Monday, August 14, 2006

Upsets on Their Way Out

The dangerous and illegal "upset conditions" loophole is on track to be eliminated this fall. This Thursday August 17, the Colorado Air Pollution Control Division is slated to formally request the Air Quality Control Commission eliminate the loophole through a rulemaking. The meeting starts at 9:00 A.M. in the Sabin Room at the Colorado Department of Public Health and Environment.

The loophole, which exempts compliance with the Clean Air Act during "Upset Conditions and Breakdowns," allows polluters to endanger public health and welfare and avoid compliance with clean air laws and regulations.

On December 22, 2005, Rocky Mountain Clean Air Action filed a petition with the U.S. Environmental Protection Agency (EPA) to require the state of Colorado to finally eliminate the loophole . In response, the EPA threatened to change Colorado regulations itself if the state did not act, stating "[I]f the AQCC [air quality control commission] does not expeditiously adopt changes to the upset rule that are consistent with the Clean Air Act, we intend to propose a SIP [state implementation plan] call using our notice and comment rulemaking authority."

Polluters in Colorado have used the loophole extensively to avoid being held accountable to clean air laws and public health and welfare. Data from the state of Colorado shows that since 1999, two facilities--the Holcim cement plant near Florence and Tri-State Generation's Craig coal-fired power plant--have claimed over 300 upsets. Most recently, state data shows that the CEMEX cement plant near Lyons used the loophole to get out of complying with limits on dioxin emissions on May 23, 2005.

Upsets are also a threat to ambient air quality, especially in the Denver metro area. A review of data on file with the state shows that between 2001-2006, the Suncor oil refinery north of Denver (picture above) and the BP Wattenberg natural gas processing plant east of Denver experienced 66 and 79 upsets, respectively, all related to the emission of ozone forming compounds. Just in 2005, the BP Wattenberg gas plant experienced an upset that released ozone forming compounds for over 90 days. In light of dangerously high ozone, these upsets pose serious threats to ambient air and human health.

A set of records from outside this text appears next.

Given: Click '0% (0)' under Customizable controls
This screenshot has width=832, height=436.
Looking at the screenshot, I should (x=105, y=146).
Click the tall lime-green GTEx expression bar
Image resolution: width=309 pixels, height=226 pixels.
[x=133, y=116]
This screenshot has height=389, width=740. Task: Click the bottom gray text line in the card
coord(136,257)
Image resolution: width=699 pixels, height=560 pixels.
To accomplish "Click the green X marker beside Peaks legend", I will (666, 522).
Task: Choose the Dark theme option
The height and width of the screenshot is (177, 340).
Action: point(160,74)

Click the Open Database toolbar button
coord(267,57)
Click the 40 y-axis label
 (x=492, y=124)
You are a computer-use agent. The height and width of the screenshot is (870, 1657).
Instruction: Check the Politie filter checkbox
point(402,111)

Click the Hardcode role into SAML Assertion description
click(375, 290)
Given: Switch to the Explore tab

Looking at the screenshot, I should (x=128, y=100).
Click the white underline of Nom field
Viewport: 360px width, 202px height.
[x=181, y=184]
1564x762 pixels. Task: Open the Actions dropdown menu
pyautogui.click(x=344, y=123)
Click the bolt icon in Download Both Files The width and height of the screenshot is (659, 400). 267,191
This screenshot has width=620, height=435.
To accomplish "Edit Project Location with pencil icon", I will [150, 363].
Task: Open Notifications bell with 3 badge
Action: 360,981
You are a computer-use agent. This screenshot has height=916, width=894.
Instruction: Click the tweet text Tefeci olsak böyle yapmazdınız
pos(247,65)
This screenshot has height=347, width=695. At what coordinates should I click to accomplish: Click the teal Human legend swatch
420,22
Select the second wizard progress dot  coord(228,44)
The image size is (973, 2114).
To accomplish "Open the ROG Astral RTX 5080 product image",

Hopefully the Air Quality Control Commission will eliminate this loophole as soon as possible to protect our clean air.


At 9:12 PM, Blogger clean air citizen said...

The picture of the flare at the refinery - Is this an upset?

At 9:03 AM, Blogger Rocky Mountain Clean Air Action said...

I'm not certain as I haven't had a chance to go through state records in detail to see what was reported. It seems like it may not be, but for some sources, like this flare, it's hard to tell upsets just by looking.

This is one more example of why this loophole needs to be eliminated. We need to be able to know for certain whether or not we're seeing unhealthy and illegal pollution.